Uganda moves to ban FGM

afrol News, 9 July - The Ugandan parliament will pass a law banning female genital mutilation (FGM), President Yoweri Museveni has announced.

According to the statement issued by the presidency, the new law will protect young women, further saying those who would continue to perform the practice would face the death penalty if a girl dies as a result of the procedure.

"The way God made it, there is no part of a human body that is useless. Now you people interfere with God's work. Some say it is culture. Yes, I support culture but you must support culture that is useful and based on scientific information," President Museveni told local reporters.

Last year, the United Nations passed a resolution that called FGM a violation of the rights of women and said it constituted irreparable, irreversible scars on women.

The resolution also said female circumcision increases the risk of HIV transmission, as well as maternal and infant mortality.

The World Health Organisation estimates that 100 million to 140 million girls and women have been circumcised worldwide, saying another 3 million girls are at risk of being circumcised each year.
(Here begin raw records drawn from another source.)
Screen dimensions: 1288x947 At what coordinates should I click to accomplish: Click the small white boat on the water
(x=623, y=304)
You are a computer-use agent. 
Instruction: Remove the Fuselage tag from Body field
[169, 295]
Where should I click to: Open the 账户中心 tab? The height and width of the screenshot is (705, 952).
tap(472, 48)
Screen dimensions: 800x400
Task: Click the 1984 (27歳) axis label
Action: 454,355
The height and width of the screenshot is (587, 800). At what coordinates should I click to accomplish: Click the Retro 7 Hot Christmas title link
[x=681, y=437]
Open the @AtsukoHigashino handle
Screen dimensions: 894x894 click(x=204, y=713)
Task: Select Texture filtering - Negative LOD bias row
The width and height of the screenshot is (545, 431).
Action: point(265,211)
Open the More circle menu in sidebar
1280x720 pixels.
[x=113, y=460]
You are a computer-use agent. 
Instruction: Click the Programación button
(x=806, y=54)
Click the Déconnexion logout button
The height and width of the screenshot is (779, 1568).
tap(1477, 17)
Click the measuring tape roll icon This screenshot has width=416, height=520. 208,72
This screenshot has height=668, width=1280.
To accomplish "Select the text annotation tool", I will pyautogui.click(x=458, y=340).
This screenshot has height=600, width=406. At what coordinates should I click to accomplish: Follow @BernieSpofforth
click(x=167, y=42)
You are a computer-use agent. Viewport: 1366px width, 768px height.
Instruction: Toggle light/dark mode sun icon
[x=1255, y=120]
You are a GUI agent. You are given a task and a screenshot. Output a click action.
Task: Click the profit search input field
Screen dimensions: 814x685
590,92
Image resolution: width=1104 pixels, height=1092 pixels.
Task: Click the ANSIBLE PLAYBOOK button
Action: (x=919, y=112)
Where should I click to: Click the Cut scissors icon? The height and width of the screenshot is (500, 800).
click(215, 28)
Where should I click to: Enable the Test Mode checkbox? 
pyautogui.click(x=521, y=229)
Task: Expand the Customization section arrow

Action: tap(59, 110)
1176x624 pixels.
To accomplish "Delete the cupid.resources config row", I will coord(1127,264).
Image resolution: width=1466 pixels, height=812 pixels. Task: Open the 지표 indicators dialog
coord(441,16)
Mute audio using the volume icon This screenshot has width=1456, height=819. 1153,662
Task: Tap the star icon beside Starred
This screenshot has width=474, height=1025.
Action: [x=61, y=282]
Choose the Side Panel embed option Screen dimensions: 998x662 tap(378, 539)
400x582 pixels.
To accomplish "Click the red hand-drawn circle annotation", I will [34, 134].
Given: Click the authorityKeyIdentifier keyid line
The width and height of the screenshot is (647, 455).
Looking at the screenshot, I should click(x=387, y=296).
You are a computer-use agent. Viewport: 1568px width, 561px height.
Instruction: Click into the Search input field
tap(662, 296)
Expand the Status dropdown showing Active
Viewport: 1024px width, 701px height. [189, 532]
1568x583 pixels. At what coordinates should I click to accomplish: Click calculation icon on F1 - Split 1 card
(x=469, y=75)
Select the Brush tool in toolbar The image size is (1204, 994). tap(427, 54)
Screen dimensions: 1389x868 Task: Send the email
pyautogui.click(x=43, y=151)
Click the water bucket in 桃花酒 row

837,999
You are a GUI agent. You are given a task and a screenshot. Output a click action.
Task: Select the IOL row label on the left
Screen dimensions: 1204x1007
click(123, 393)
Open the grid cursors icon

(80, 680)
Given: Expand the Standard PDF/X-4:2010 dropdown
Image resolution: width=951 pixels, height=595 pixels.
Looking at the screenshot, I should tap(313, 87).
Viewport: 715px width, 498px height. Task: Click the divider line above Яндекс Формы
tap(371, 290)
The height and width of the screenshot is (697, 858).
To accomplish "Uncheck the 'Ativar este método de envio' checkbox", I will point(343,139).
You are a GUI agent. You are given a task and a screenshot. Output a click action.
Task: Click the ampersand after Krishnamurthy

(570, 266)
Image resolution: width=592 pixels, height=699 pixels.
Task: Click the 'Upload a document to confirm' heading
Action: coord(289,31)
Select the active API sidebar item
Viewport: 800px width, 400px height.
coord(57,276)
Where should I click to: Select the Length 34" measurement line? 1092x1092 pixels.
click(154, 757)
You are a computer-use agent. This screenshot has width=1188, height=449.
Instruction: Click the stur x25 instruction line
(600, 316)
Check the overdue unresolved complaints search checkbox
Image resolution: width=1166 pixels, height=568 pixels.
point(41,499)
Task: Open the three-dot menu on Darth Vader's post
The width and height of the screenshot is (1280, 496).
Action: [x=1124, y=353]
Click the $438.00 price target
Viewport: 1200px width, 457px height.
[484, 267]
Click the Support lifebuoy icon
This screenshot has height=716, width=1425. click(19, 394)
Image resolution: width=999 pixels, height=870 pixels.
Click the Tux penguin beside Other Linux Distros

The United Nations Children's Fund said the practice is extremely painful and traumatising, and can result in prolonged bleeding, a higher risk of HIV infection, infertility and even death.

President Museveni's move to ban female circumcision is in line with other countries and organisations that have sought to decrease the prevalence of female circumcision, also known as female genital cutting according to local reports.

The practice involves partial or total removal of the external female genitalia and creates scar tissue that can cause complications during labour, according to WHO.

The practice is reportedly rife in Kenya and Tanzania, where female genital mutilation is illegal, but continues due to poor enforcement of the law.